How Many Threes?
by Kevin J. Lin
100% of all integers contain at least one three.
What?!? How can this be? The solution is so surprising, it is difficult, if not impossible to believe that 100% of integers contain the digit three at least once. The simple fact that the number 8, for example, has exactly zero threes in it seems to dispute this.
Consider this: what percentage of the first ten numbers contains at least one three? That's easy- ten percent; three and only three. What percentage of the first one hundred number contains at least one three? A slightly inflated nineteen percent. What percentage of the thousand numbers contains at least one three? Twenty-seven point one (27.1) percent.
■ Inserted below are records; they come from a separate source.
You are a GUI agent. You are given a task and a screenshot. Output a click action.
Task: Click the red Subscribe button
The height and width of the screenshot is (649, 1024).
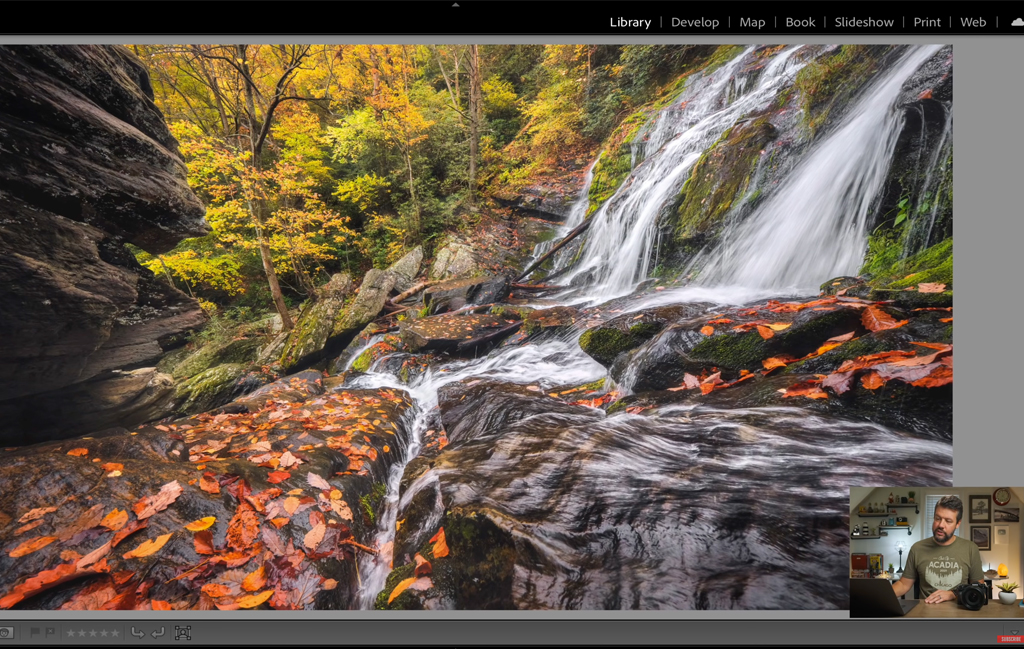point(1010,639)
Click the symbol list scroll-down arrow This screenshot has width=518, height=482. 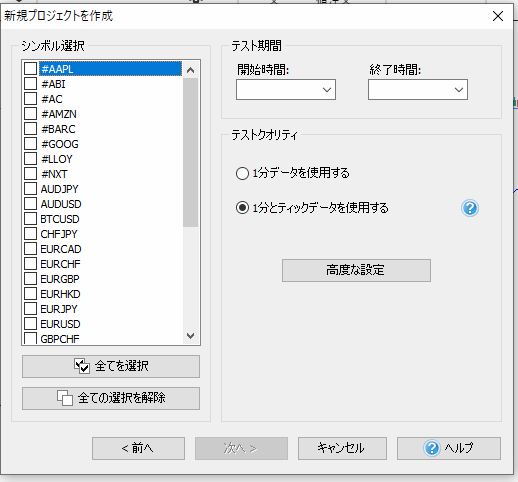(191, 336)
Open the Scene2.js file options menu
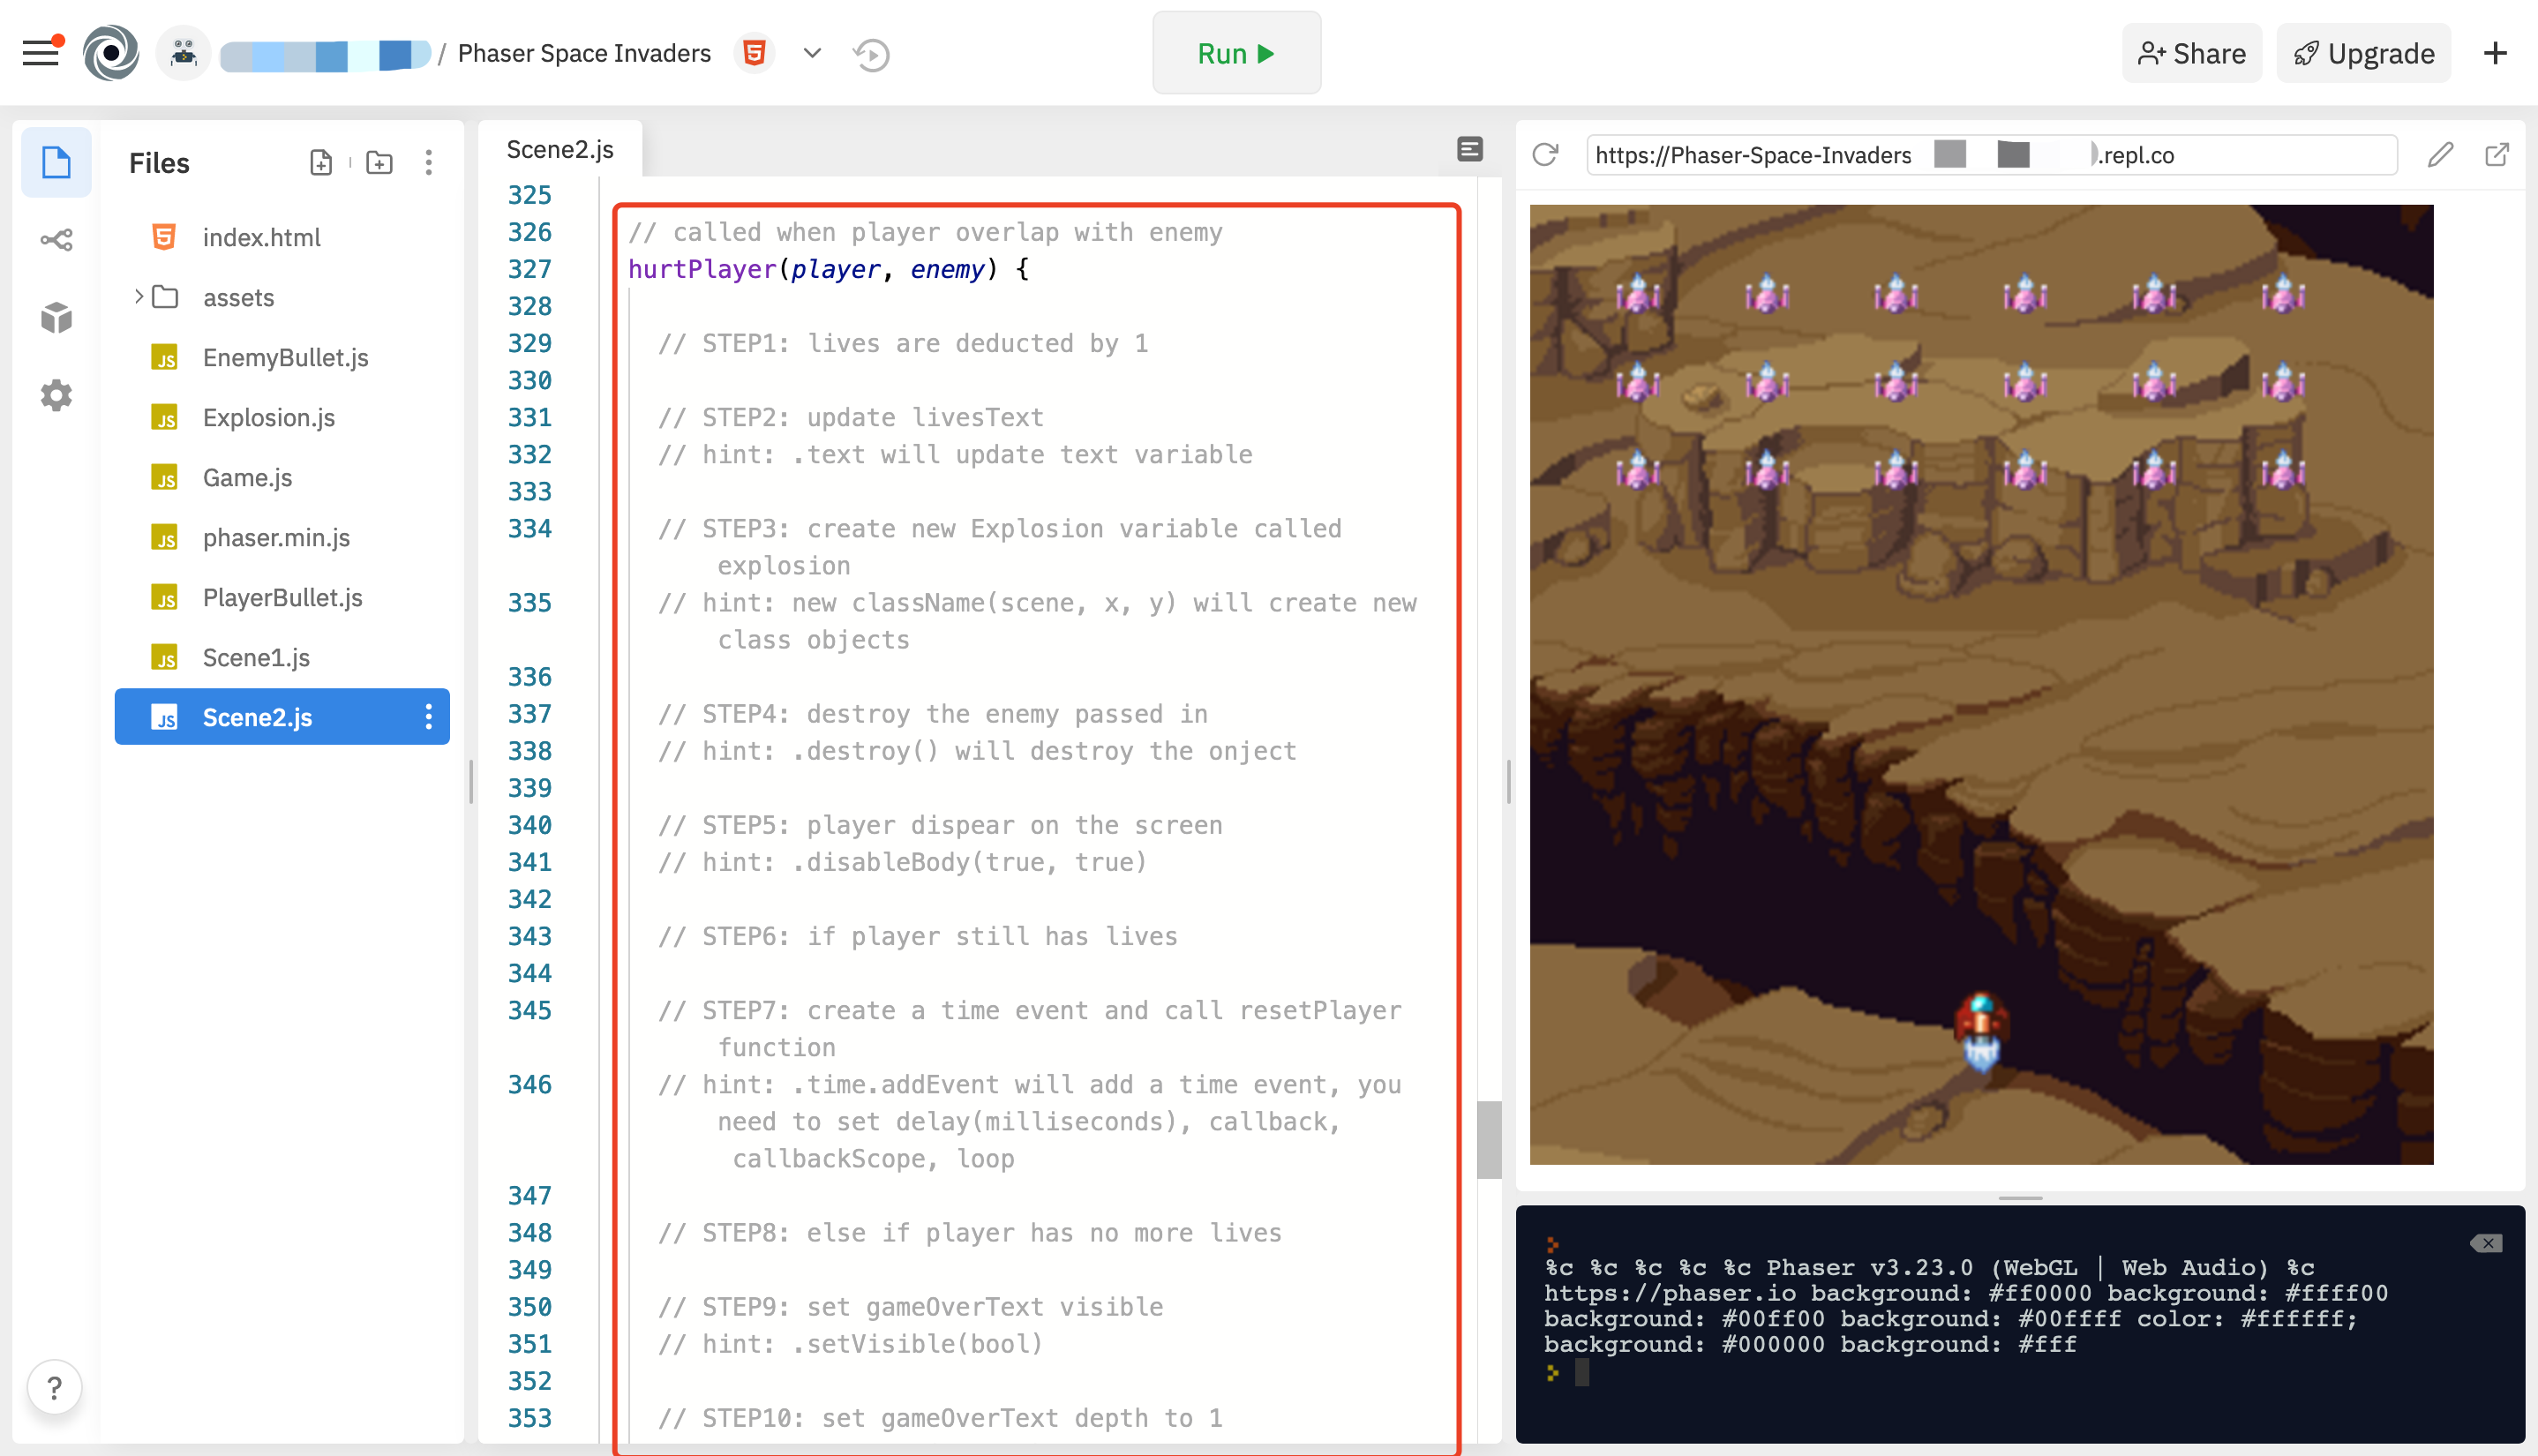The image size is (2538, 1456). 429,717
The percentage of numbers with threes in them rises can be expressed as 1 - (.9)^n, where n is the number of digits. It reaches 99% at about the point where n has 42 digits.
The ratio of "threed" to "three-less" numbers at infinity would be 1 - (.9)^(Infinity), or 1.
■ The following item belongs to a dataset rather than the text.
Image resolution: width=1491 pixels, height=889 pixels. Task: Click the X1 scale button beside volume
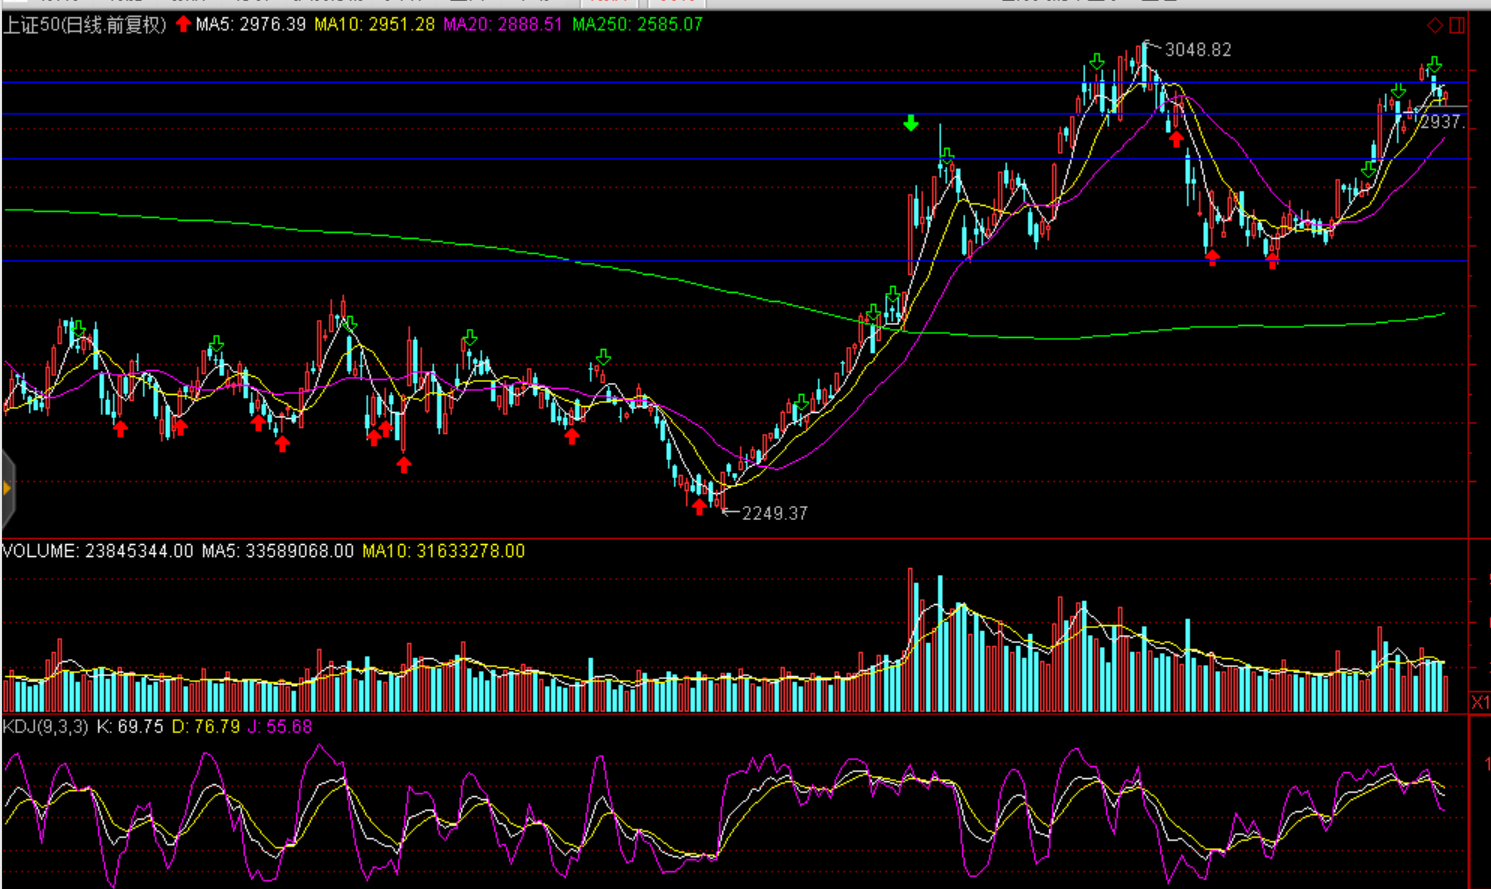tap(1480, 702)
It is interesting to note that there are also an infinite number of integers which do not contain the digit three. The simple progression "1, 11, 111, ... " illustrates this fact.
This seeming paradox illustrates one of the many "problems" associated with trying to apply concepts (like percentages) used for regular sets on the infinite. This puzzle, to the best of my knowledge, was originally posed by Clifford Pickover, the author and mathematician.